To interpret the function \( y = 55 - 2.8x \), we can analyze its components:
- The variable \( y \) represents the amount of water in the bathtub (in gallons).
- \( x \) represents the time in minutes.
- The constant \( 55 \) indicates the initial amount of water in the bathtub before it starts draining.
- The term \( -2.8x \) indicates that the water is draining at a rate of 2.8 gallons per minute.
Now, let's analyze the provided statements:
A. The bath is draining at a rate of 55 gallons per minute.
- This statement is incorrect because the rate of drainage is -2.8 gallons per minute (not 55).
B. The amount of water in the bath increases by 2.8 gallons each minute.
- This statement is incorrect because the amount of water decreases by 2.8 gallons each minute as time progresses.
C. Before any water drained, the bath contained 2.8 gallons of water.
- This statement is incorrect because it does not reflect the initial amount.

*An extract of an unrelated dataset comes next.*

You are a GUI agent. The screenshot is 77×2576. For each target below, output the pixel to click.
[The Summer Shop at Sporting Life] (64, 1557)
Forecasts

The function at \( x = 0 \) yields \( y = 55 \), not 2.8.
D. Before any water drained, the bath contained 55 gallons of water.
- This statement is correct. When \( x = 0 \), \( y = 55 - 2.8(0) = 55 \), indicating that there were 55 gallons in the bathtub initially.
Thus, the correct interpretation is:
D. Before any water drained, the bath contained 55 gallons of water.